The debug-overlay section row format
Field Offset Size Value
dbg_offset 0 4 The offset in the debug section of the field containing the execution address.
dbg_shndx 4 2 The index in the ELF file’s section header table of a debug section that refers to an overlaid program section (via a potentially ambiguous execution address).
4
ov_shndx 6 2 The index in the ELF file’s section header table of the overlaid section referred to by the debug section.
8 4
sh_entsize   8 If section indexes are smaller than SHN_XINDEX (0xffff).
12 If any section index needs to be greater than SHN_XINDEX – 1.

Rationale

The size of many consolidated debug sections exceeds 216 bytes so offsets need to be 4-byte quantities.

In reality, the indexes of consolidated sections will usually fit into 1 byte. However, a 6 byte entry does not fit well with the 4-byte alignment requirement of 4-byte offsets and saves little space compared with 8-byte entries.

A linker only needs to generate a section containing 12-byte entries when it would in any case need to generate a section of type SHT_SYMTAB_SHNDX in order to accommodate values of st_shndx greater than SHN_XINDEX – 1.

A linker should usually generate a debug-overlay section containing 8-byte entries.

The GNU debugger GDB features some support for debugging overlaid programs and defines a memory-resident table, identified by the _ovly_table symbol, for communicating between an overlay manager and GDB [GNUOV]. Each row in _ovly_table[] contains <execution address, size, load address, loaded> for an overlay segment.

From an embedded perspective there are a number of issues with this.

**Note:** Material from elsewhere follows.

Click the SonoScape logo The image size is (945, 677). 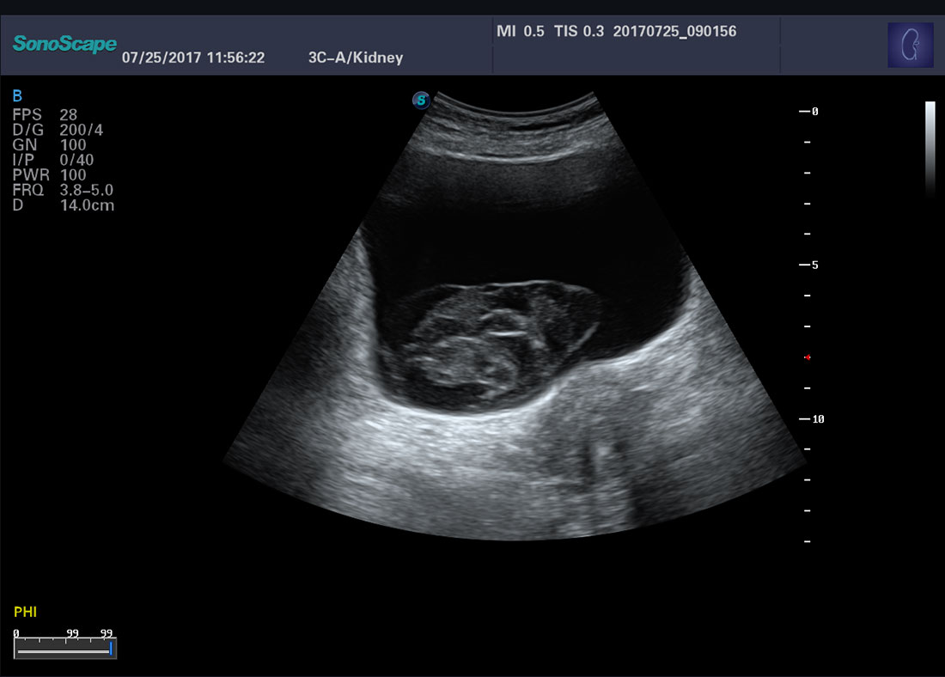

  • The whole table must be writable (RAM) because the flag field loaded needs to be writable. In most embedded applications the other fields are read-only so they could reside in ROM.
  • In a distributed overlay manager (e.g. each segment loads its successor explicitly) this data might need to replicated in _ovly_table[] just for the convenience of a debugger that could use a copy held on the host.
  • It does not solve the problem of relating an overlaid program section to the debug sections that refer to it (for which --emit-relocs, a debug overlay section [The debug-overlay section], or similar, is needed).

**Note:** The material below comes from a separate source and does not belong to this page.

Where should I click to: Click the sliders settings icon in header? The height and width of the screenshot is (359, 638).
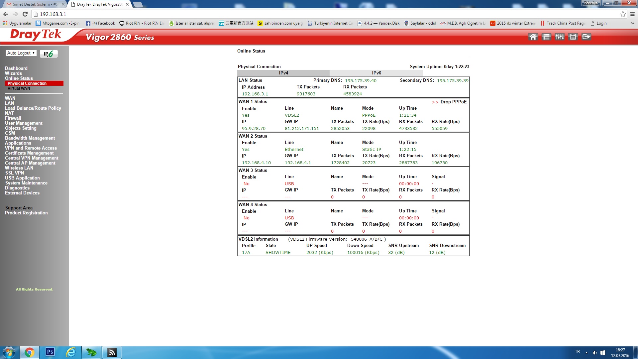pos(560,37)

To integrate this mechanism in a manner more useful to embedded systems we propose the following.

  • Define a new .ARM.overlay_table` section of type SHT_ARM_OVERLAYSECTION = 0x70000005 with contents exactly as defined by [GNUOV].
  • The section header’s sh_flags field contains SHF_ALLOC if the section resides in memory, otherwise the section is an offline section used by a debugger.
  • If the sh_flags field contains SHF_ALLOC and not SHF_WRITE, the table resides in ROM.
Otherwise the section resides in RAM and is used exactly as described by [GNUOV]. This is also the interpretation when the symbol _ovly_table exists but there is no .ARM.overlay_table section.

When the .ARM.overlay_table section exists and is not resident in RAM

  • The loaded field of each _ovly_table entry is unused and the symbol _ovly_loaded identifies a separate byte array in RAM recording the loaded status of the corresponding overlay segments.
[1]Assuming the program has not altered writable memory and that initializing contents are unique.